I had lunch with a friend this week. He asked me a question that reminded me that Ideasicle continues to be, and may always be, a study in human nature:

“Do you think your Ideasicle Experts are better at being creative because it’s virtual?”

Believe it or not, that question had never occurred to me. I mean, I knew the Experts in my Expert Sourcing model were massively creative already, but I hadn’t considered whether Ideasicle’s method of ideation (virtual) might actually enhance their already massive creative skills.

Well, I decided to pose the question directly to my Experts. You might be surprised by their reaction. I was. Here are some actual responses, grouped by theme:

Responses regarding virtual’s virtualness:

“It gives the concepting process a fluidity and flexibility that traditional meeting-based forms don’t offer. In fact, the traditional forms not only don’t offer that kind of collaboration, they tend to stunt it.” Expert, Manifesto

“I think we relish the discussion and ideation with zero inhibitions because most of us don’t see each other face to face and, so, have no worries about boundaries.” – Expert, Gravity

“The virtual thing totally liberates. There’s little judgment and there is mutual respect to let ideas out and see if they go somewhere.  You filter but not as much as if you are in a room with someone.” – Expert, The Kernal

Responses regarding virtual’s effect on creative methods:

“I wouldn’t say we’re more creative because we’re virtual, we’re just allowed to be creative in an environment and at a time that’s conducive to our own individual creative process.” – Expert, The Wanderer

“The great thing about Ideasicle is that you can carry the info around in your head and when inspiration strikes, you can share, collaborate, comment right then and there.” – Expert, Manifesto

“I’m most creative on the toilet, so this kinda suits my work style.” – Expert, Street

Responses regarding the experience of virtual:

“It’s a rare setting. Ideas are all our conversation threads are about. Ideas and momentum and building off one another. It’s pure ideation and in there is where the secret sauce is for Ideasicle.” – Expert, The Wanderer

“There’s something freeing about it and I love the soup of POV’s we’re cooking on each assignment.” – Expert, Twang

“The way I see it, Will handles all the bullshit parts of this business that I hate and that frankly I suck at.  I like thinking and writing about ideas, and I like daydreaming. That’s what I know how to do.” – Expert, The Light

“It’s like an idea video game for me. It’s refreshing.” – Expert, The Sage

It never occurred to me that what I was building might actually be a superior “way” for creativity to happen. I figured if I got the most brilliant people I’ve ever worked with together, albeit virtually, that would be enough. And, to be utterly honest, I was a little concerned that the removal of personal contact, if anything, would diminish their creativity a little, not enhance it.

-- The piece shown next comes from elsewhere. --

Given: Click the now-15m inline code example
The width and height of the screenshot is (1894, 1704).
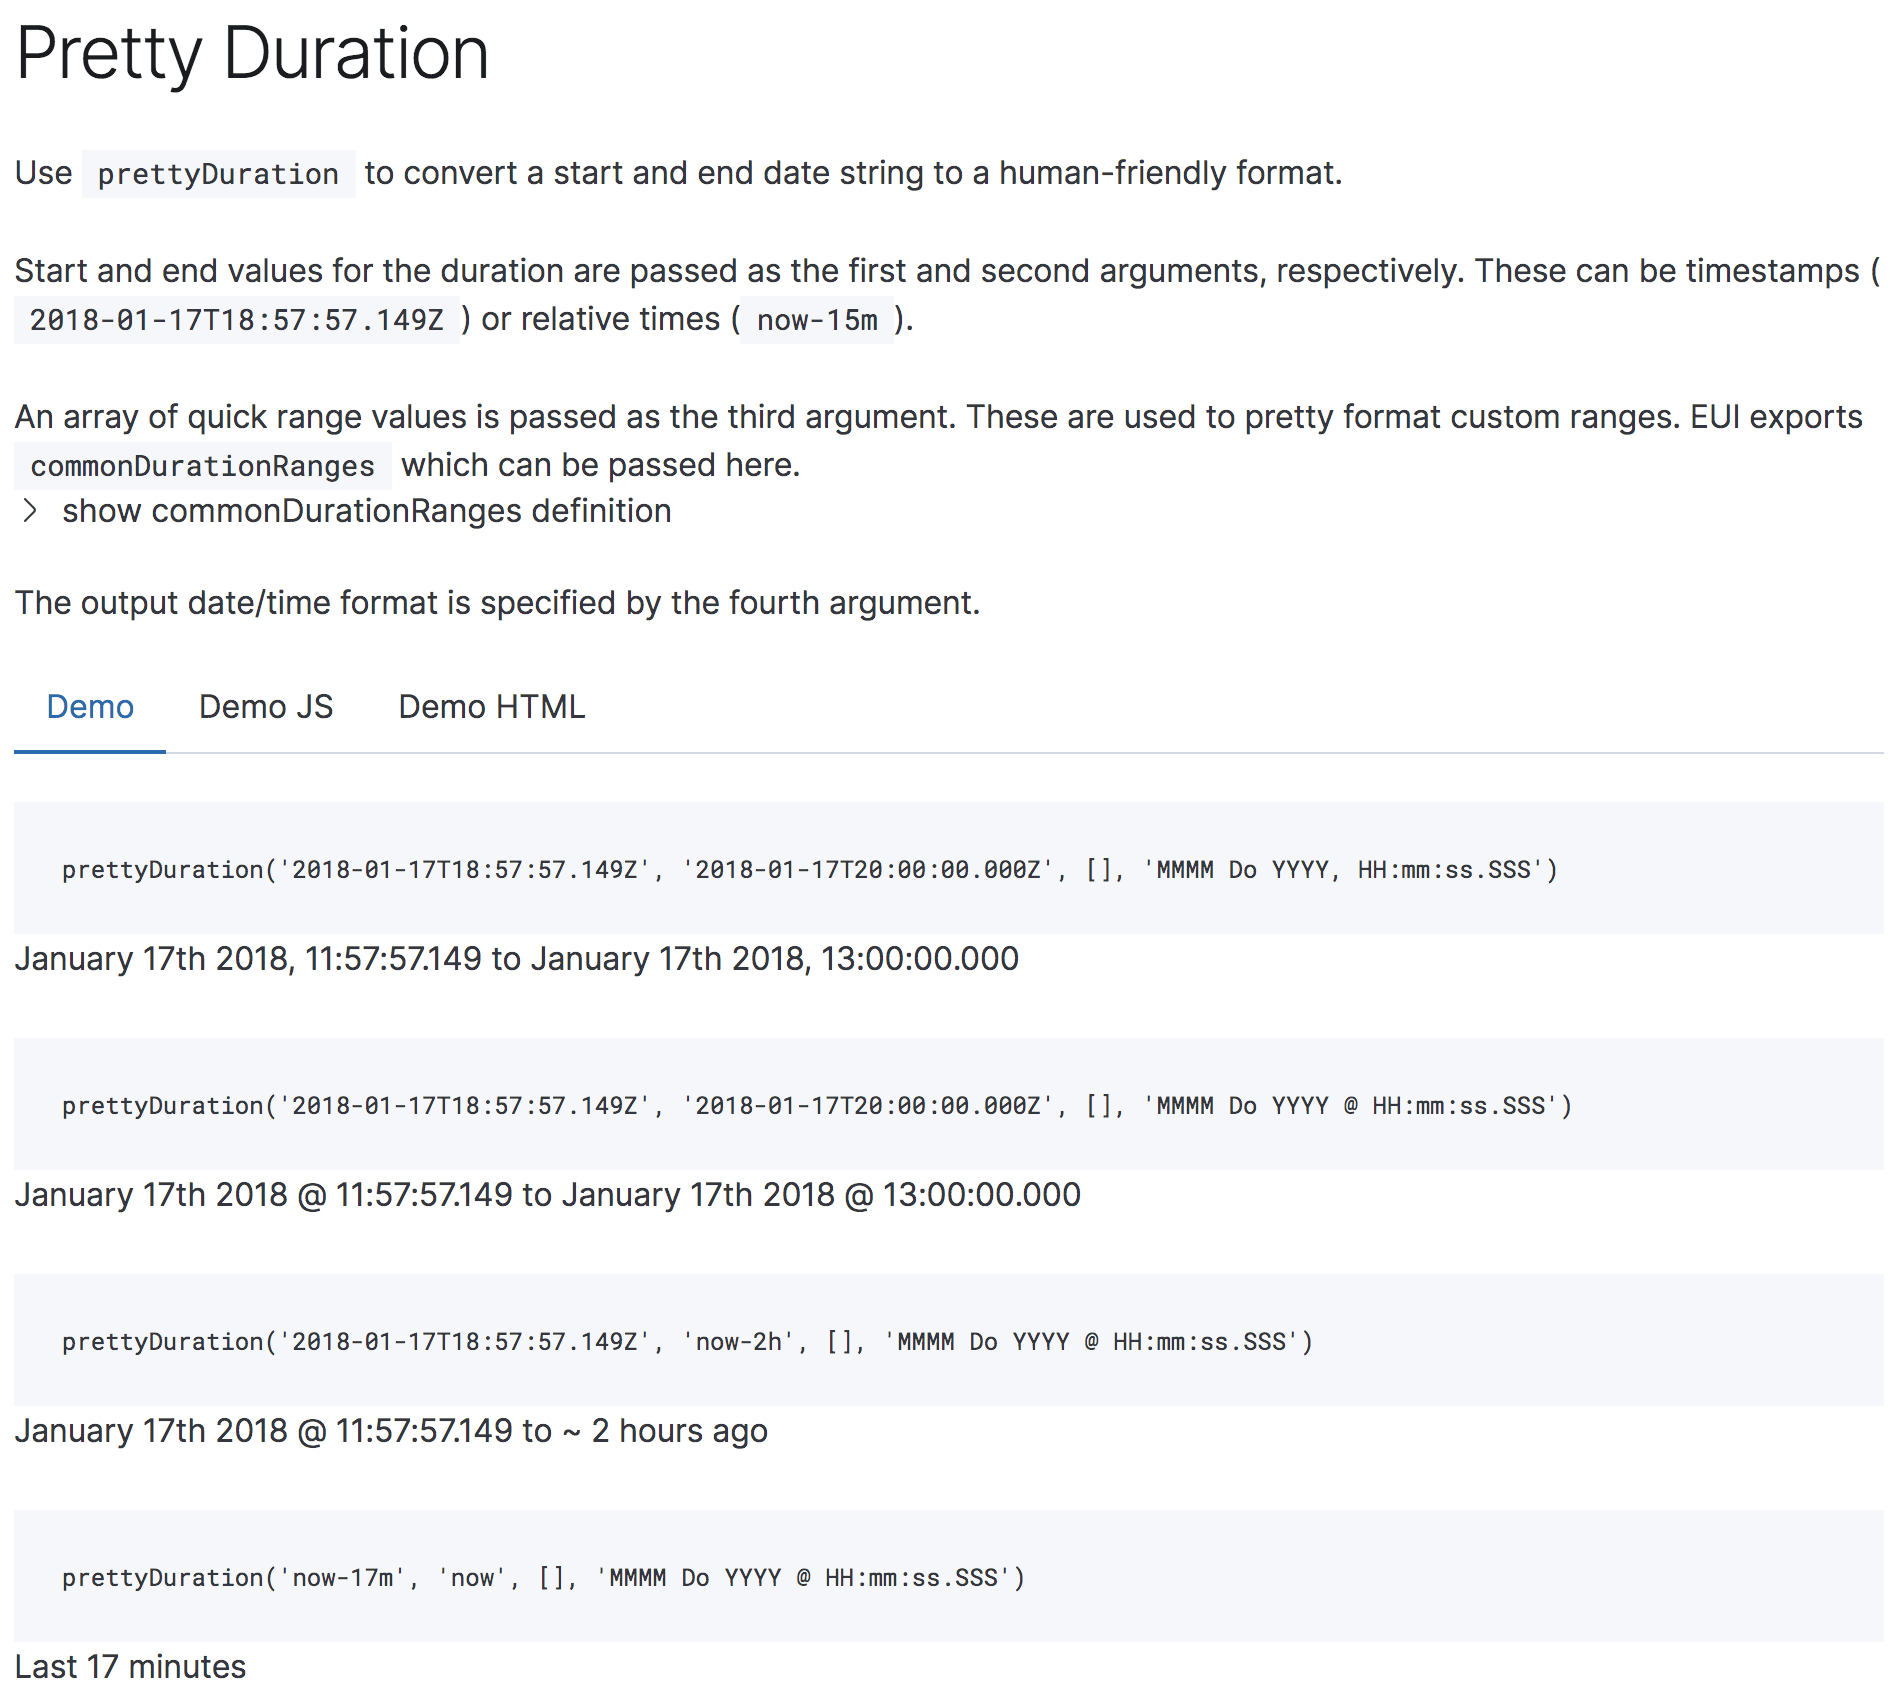Looking at the screenshot, I should coord(816,320).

But something else is clearly happening here. Something wonderfully surprising to me.
Oddly enough, the very same day my friend and I had that lunch, I was sent a ScienceDaily article that all but confirms, scientifically, the power of virtual ideation.

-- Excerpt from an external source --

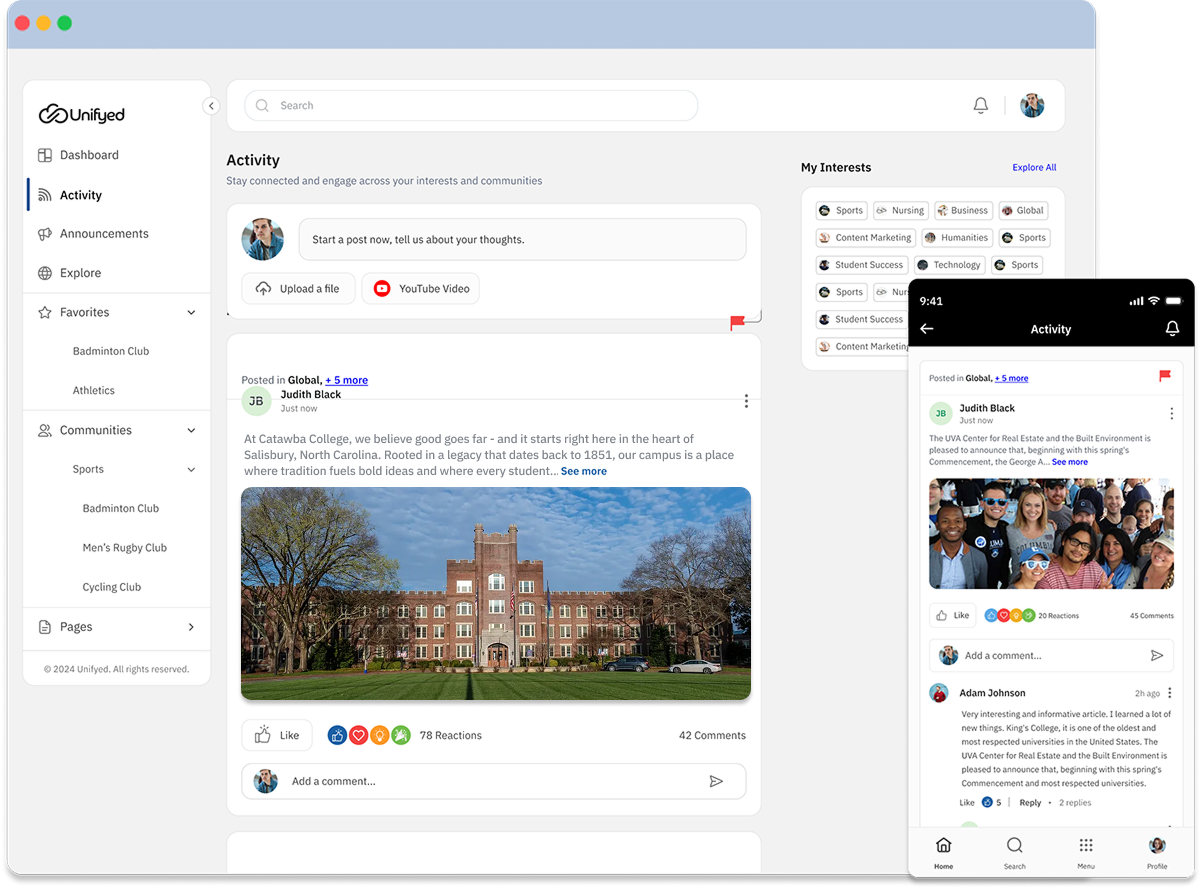Click the Upload a file button
The height and width of the screenshot is (888, 1200).
click(x=298, y=289)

ScienceDaily aside, I can say with empirical confidence the following virtues of virtual ideation are actually true:

ONE. The removal of physical cues (meetings) seems to liberate my Experts from intimidation, stress, and other social barriers that are present with in-person meetings.


TWO. The removal of what I’ll call “appointment creativity” seems to give my Experts more control over their own creative methods. They no longer are forced to create RIGHT NOW OR ELSE! They create whenever inspiration hits them, even if that’s on the toilet.


THREE. And the fact the experience fun is more than just icing on the idea cake. Play is an essential ingredient to creativity. It puts you in the mood, lightens you up, and reduces idea-killing stress. I have to believe that these incredible brains are even brainier when they’re having fun.

And, so, the great human-nature experiment called Ideasicle rolls on. Have you had experiences with virtual ideation? What has your experience been? Positive? Negative? Am I drinking my own Kool-Aid here? Please share.